[Stored items]
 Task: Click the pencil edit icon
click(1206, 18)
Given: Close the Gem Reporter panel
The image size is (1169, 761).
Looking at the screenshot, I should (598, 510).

### Exercise brief
Exact output of every entry is required.

### Result of the exercise
 Task: Click the pencil edit icon
click(1206, 18)
Given: Close the Gem Reporter panel
The image size is (1169, 761).
Looking at the screenshot, I should (598, 510).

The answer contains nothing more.